• [TASK DETAILS]:
Rewrite everything from the line containing "Task: Open the 10条/页 page size dropdown" down to the line containing "Action: 309,216", with "dropdown" changed to "menu" and all else kept the same. Leave the pictures out.

• [DATASET RECORDS]:
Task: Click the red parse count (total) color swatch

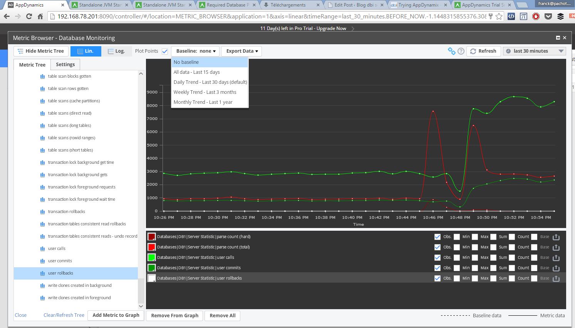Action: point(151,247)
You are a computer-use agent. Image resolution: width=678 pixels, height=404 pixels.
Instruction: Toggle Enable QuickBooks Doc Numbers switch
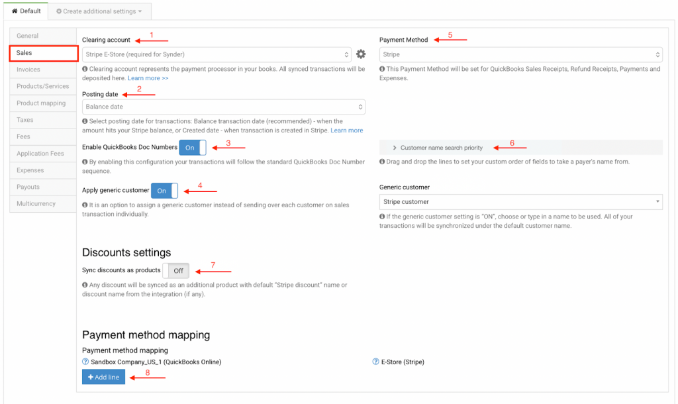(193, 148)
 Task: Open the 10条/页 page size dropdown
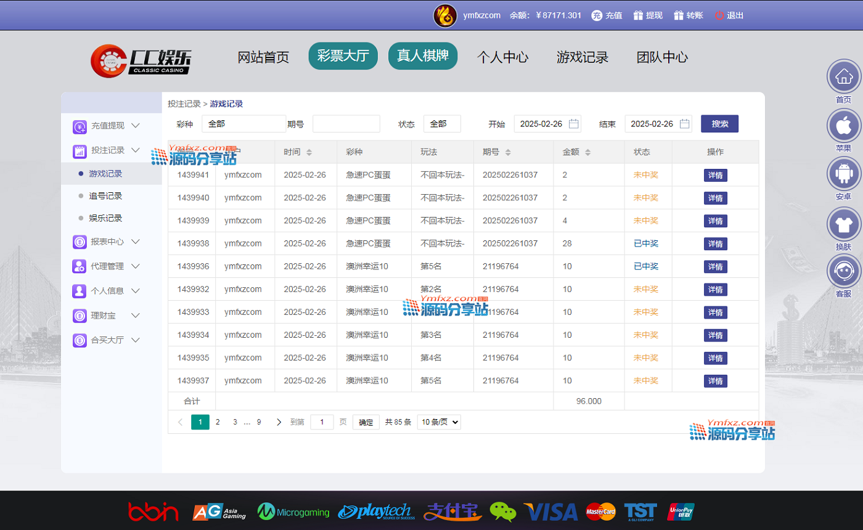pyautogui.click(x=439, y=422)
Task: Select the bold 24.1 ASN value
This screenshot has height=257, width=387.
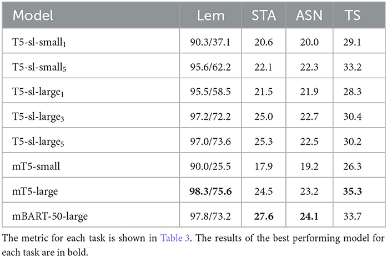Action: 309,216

==

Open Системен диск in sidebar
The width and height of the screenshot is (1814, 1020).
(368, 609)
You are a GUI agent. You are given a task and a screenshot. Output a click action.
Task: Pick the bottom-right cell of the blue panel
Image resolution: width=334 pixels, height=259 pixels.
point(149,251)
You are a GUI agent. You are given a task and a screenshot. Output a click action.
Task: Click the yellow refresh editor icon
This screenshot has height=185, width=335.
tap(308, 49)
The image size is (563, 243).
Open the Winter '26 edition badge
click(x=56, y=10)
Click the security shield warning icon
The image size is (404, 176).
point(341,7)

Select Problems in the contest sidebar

* * *

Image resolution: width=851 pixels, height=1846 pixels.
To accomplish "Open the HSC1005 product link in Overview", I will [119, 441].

• [SOLUTION FOR THIS PROBLEM]:
 Task: Open the 10条/页 page size menu
pyautogui.click(x=439, y=422)
Task: Select the bold 24.1 ASN value
This screenshot has height=257, width=387.
Action: 309,216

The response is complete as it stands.